C h i n a N e w s D i g e s t
January 17, 2001

Hong Kong SAR Warns Falungong Over Breach of Contract

[CND, 01/16/01] The government of Kong Kong warned the Falungong spiritual movement that they were in violation of a rental hall agreement to remain low-key, reported AFP on Tuesday.

Members of the spiritual group used a public rental hall where some participants allegedly had made "political complaints." A Hong Kong spokesman said that the Falungong had deviated from their original purpose, which is to share experiences "mainly on culture and religions," reported the China South Morning Post.

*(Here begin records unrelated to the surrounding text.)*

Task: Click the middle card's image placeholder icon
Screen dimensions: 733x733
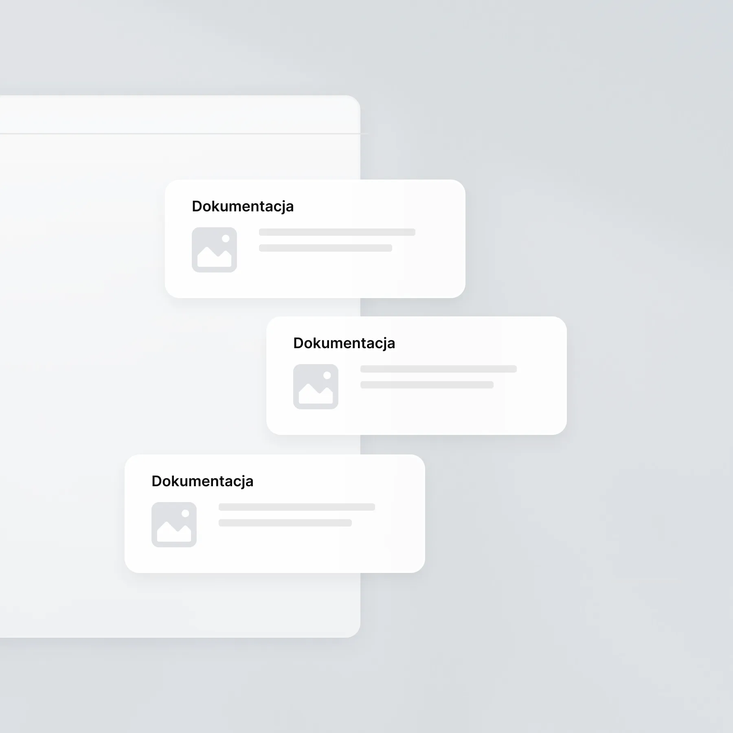Action: (x=316, y=386)
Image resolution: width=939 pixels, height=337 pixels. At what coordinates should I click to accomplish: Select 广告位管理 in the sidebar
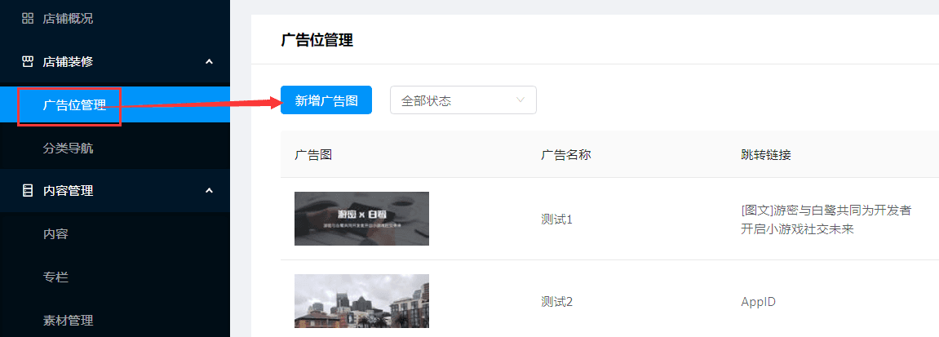pos(74,104)
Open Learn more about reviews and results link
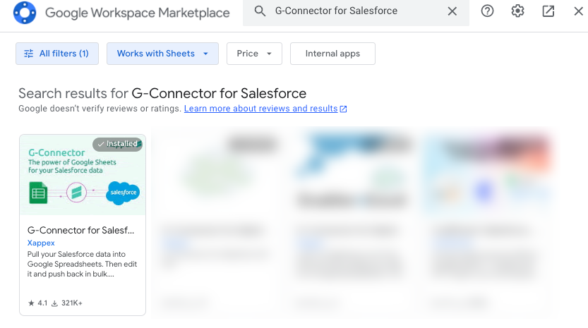 click(260, 109)
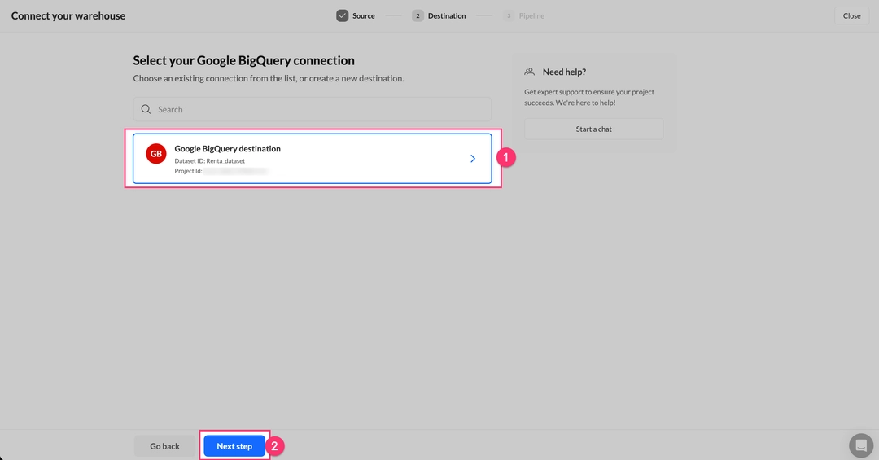Click the Dataset ID Renta_dataset text
This screenshot has width=879, height=460.
click(210, 160)
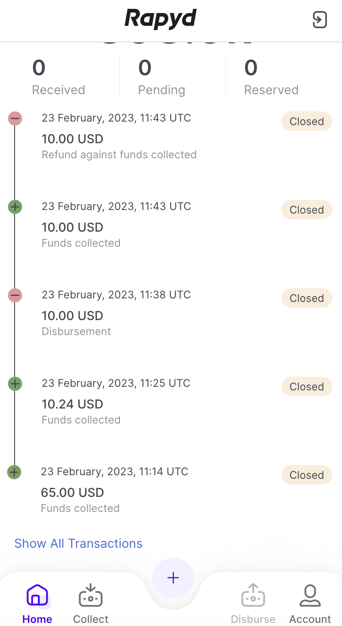The width and height of the screenshot is (342, 626).
Task: Click the Rapyd logo in the header
Action: coord(161,19)
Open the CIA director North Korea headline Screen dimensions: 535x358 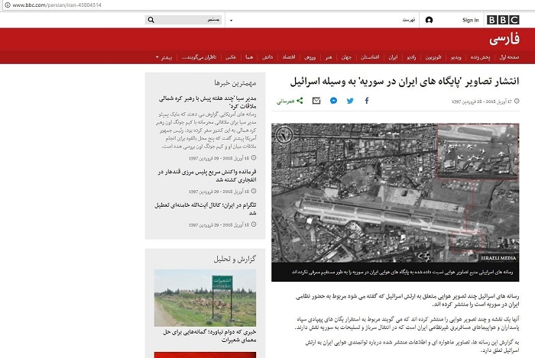[208, 102]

At Sunday's meeting, "offensive" and "insulting" comments were allegedly overheard, leading to the banning of the group's renting any governmenmt venues in the future. In attendance at the meeting were over 1,000 worldwide Falungong practitioners. (Sue Bruell, WU Yiyi)

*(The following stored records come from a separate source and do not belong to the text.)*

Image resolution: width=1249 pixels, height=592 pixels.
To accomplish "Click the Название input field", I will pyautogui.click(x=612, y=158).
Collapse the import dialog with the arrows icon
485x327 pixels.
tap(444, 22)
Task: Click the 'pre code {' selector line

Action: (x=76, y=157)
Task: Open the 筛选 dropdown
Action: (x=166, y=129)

Canadian-Chinese Falungong Member On CCTV

[CND, 01/16/01] Chinese Central Television (CCTV) showed footage Saturday of a Canadian-Chinese Falungong member complimenting re-education camp staff, according to an AFP report the same day.

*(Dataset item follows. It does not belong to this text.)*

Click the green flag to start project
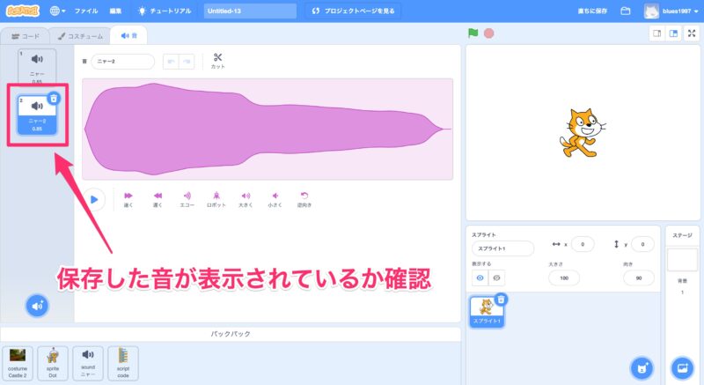The width and height of the screenshot is (704, 385). point(473,33)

The recently released ZHANG Kunlun reportedly sat beside prison guards as he said, "In this place, [the staff] definitely follows the rules of the reeducation camp, using care, patience and sincerity, and the principles of education, persuasion and rescue. Through this, they teach inmates who have wronged. They really do this ... the staff sleep on the floor, while we sleep on beds. We eat and sleep on time. They stand by our side, but can't eat when they should eat, and can't sleep when they should sleep. It's moving to us."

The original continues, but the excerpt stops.